To enable healing, there’s a more effective way to Close the Gap in employment in remote Australia

Originally published on theconversation.com

Talk of healing, care, and well-being is woven throughout the refreshed Closing the Gap agreement. These things were also central to Prime Minister Scott Morrison’s announcement of the Closing the Gap implementation package this week.

As part of the package, the government launched a redress scheme to support “intergenerational healing”, though this was really in response to a class action by survivors of the Stolen Generations.

The package also directs additional funding to Aboriginal community-controlled health organisations to “maintain the high level of care they offer”.

Recognition of the significant violence perpetrated by the settler state and measures to support healing are welcome and long overdue. However, history gives us good reason to be sceptical of the government’s lofty Closing the Gap rhetoric around pursuing improved well-being.

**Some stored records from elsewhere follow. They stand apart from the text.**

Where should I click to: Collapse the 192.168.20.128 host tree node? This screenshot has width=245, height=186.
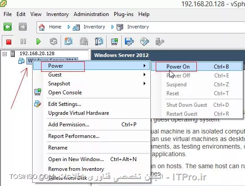tap(5, 54)
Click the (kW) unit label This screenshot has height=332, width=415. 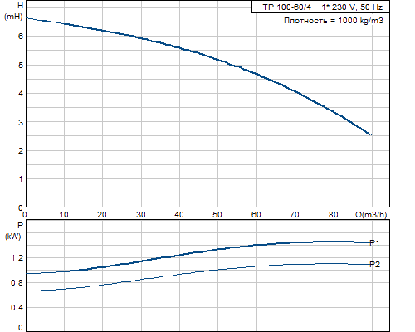pyautogui.click(x=12, y=237)
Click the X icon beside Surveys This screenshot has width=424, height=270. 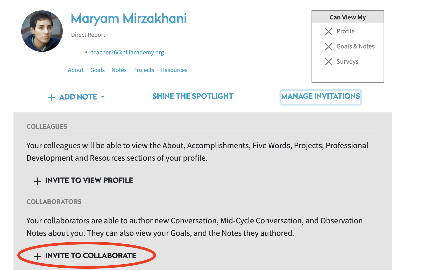tap(328, 62)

If improved well-being is supposed to underpin the refreshed Closing the Gap approach, then this must filter into all actions taken under the framework. However, measures to promote healing and care will only be treating the symptoms and not the cause while governments continue inflicting harm on Indigenous people.

We use the example of employment policy (targets 7 and 8 in the Closing the Gap agreement) in remote areas to show how government policies continue to create damage that must later be healed.

Stop punishing the unemployed in remote Australia

Since 2015, Indigenous peoples living remotely have been routinely punished under the Community Development Program (CDP). CDP requires individuals on income support payments to complete activities (like job searches and “work for the dole”) to receive their social security benefits. These activities were mandatory from 2015–20, though work for the dole was recently made voluntary.

CDP has roughly 40,000 participants, around 80% of whom are Indigenous. So harsh was this policy that the Commonwealth government has been taken to court by one remote council that claims the program is racist.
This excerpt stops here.